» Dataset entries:

☆ ☆ ☆ ☆ ☆

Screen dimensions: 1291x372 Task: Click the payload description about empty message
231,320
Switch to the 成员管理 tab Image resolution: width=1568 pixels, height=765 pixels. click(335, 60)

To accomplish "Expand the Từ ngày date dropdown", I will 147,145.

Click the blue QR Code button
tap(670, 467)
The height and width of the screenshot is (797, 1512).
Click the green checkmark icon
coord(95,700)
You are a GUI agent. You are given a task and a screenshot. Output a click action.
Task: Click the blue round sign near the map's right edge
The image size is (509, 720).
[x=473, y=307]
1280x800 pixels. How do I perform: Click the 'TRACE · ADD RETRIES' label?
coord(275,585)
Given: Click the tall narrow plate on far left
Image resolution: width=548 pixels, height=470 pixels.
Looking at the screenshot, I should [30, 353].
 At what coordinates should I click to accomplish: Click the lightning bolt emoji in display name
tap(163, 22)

☆ ☆ ☆ ☆ ☆

» YOUR TASK:
Retype the entries above. Match them exactly.

» EXERCISE OUTPUT:
Screen dimensions: 1291x372 Task: Click the payload description about empty message
231,320
Switch to the 成员管理 tab Image resolution: width=1568 pixels, height=765 pixels. click(335, 60)

To accomplish "Expand the Từ ngày date dropdown", I will 147,145.

Click the blue QR Code button
tap(670, 467)
The height and width of the screenshot is (797, 1512).
Click the green checkmark icon
coord(95,700)
You are a GUI agent. You are given a task and a screenshot. Output a click action.
Task: Click the blue round sign near the map's right edge
The image size is (509, 720).
[x=473, y=307]
1280x800 pixels. How do I perform: Click the 'TRACE · ADD RETRIES' label?
coord(275,585)
Given: Click the tall narrow plate on far left
Image resolution: width=548 pixels, height=470 pixels.
Looking at the screenshot, I should [30, 353].
 At what coordinates should I click to accomplish: Click the lightning bolt emoji in display name
tap(163, 22)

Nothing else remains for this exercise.